## EXTRACTED TEXT
------------------------------------------------

If you've been reading Stranger for a while, these might be your general impressions about the people of Stranger:
Bob and Cathie: Hippies who don't want their children to be exposed to any form of indecency.
Matt: Knows how to do everything and speaks to his family in such a strong southern accent that he's technically bilingual.
Jolyn: Inevitably responsible for the upcoming Apocalypse.
Brianne: Eli's organic life support.
Herminda: Bravely forges on after being exposed to repeated accidental nudity.
Rebecca: A (welcome) complication in Eli's life.
Skylar: Completely unaware of anything that happened prior to 2011.
And if the above is true, that's actually a shame. Because it means that you don't know anything about Jolyn's surprising talent for braiding armpit hair. And it also means that you don't know that Skylar is actually a genius and he's going to support all of us one day.
|Skylar: Misunderstood genius.|
Skylar graduated from Boston College about five years ago and since then he's been working for a medical software company doing a job that when he talks about it I usually just nod and say things like "you don't say!" as circus music loudly plays inside my head.
Last year he decided that he wanted to go to medical school because I guess he hasn't thought about blood and poop and vomit. So he started preparing to apply.
This is what I've learned from watching him go through this process: medical school applications are a true form of torture. The only experience I previously had with grad school applications was applying to law school in 2007 OMG WE ARE GETTING SO OLD.

------------------------------------------------

## INFORMATION GIVEN
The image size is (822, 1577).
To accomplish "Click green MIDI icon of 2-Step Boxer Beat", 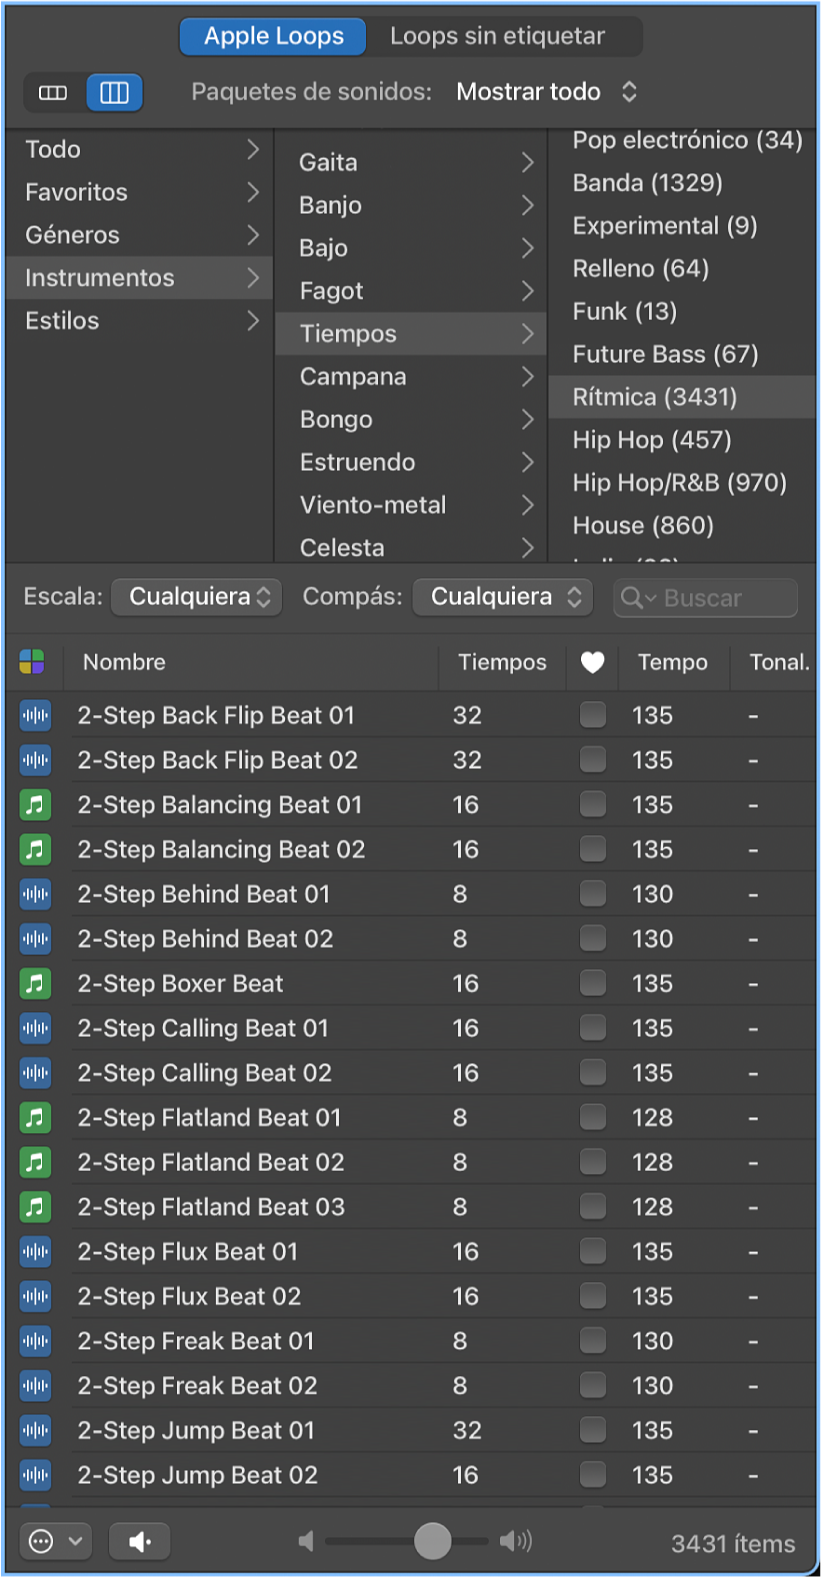I will point(35,983).
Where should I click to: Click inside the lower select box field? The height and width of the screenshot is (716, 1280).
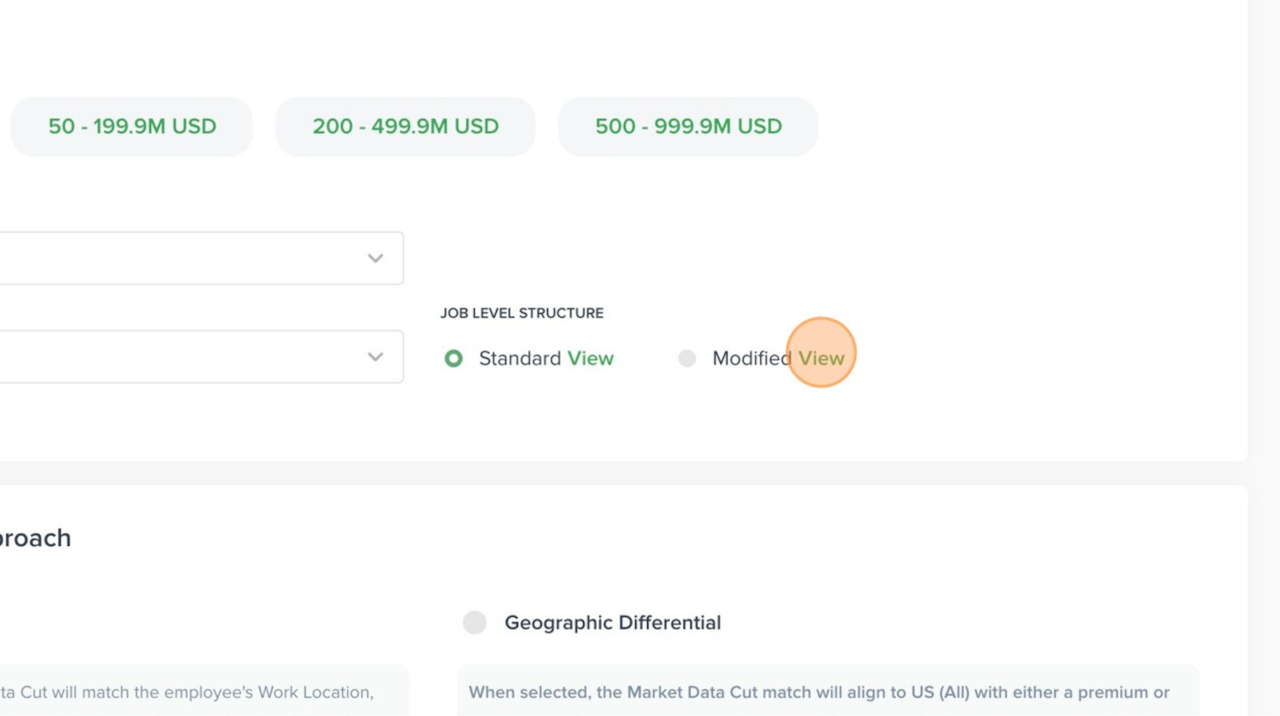pyautogui.click(x=180, y=357)
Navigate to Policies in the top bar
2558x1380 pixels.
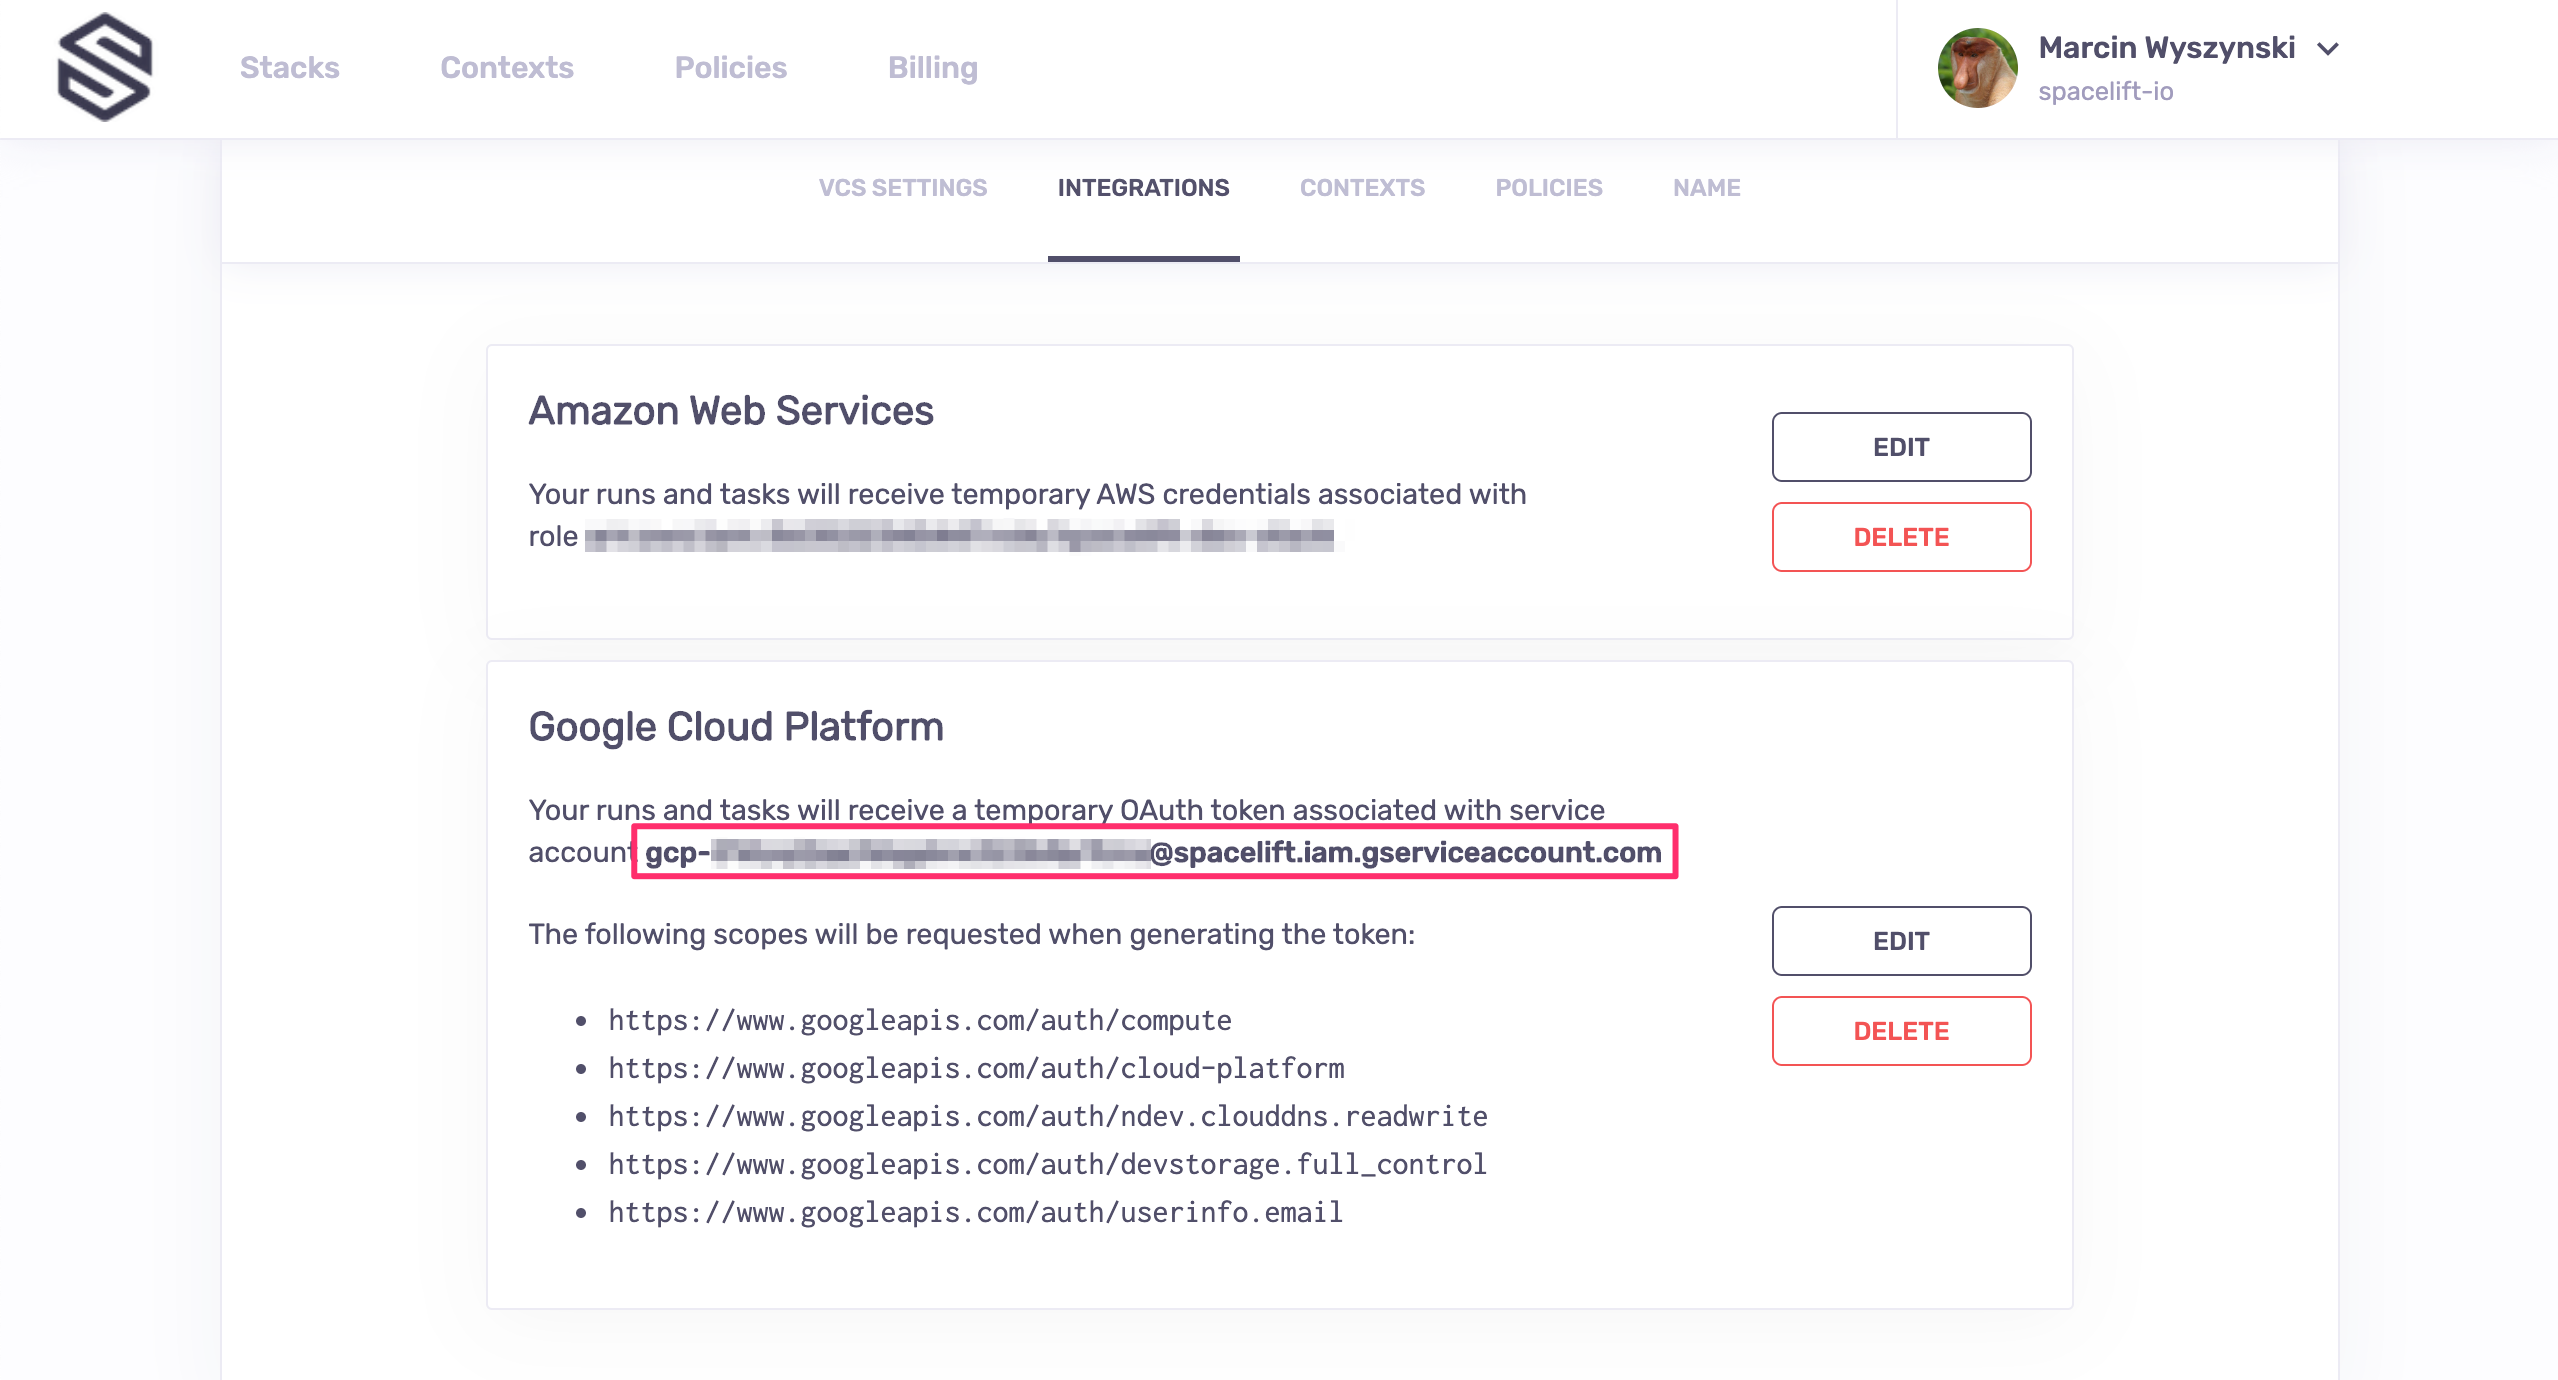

------------------------------------------------

## TASK DETAILS
In the post about the people of Stranger, which college did Skylar graduate from?

## TASK SOLUTION
Boston College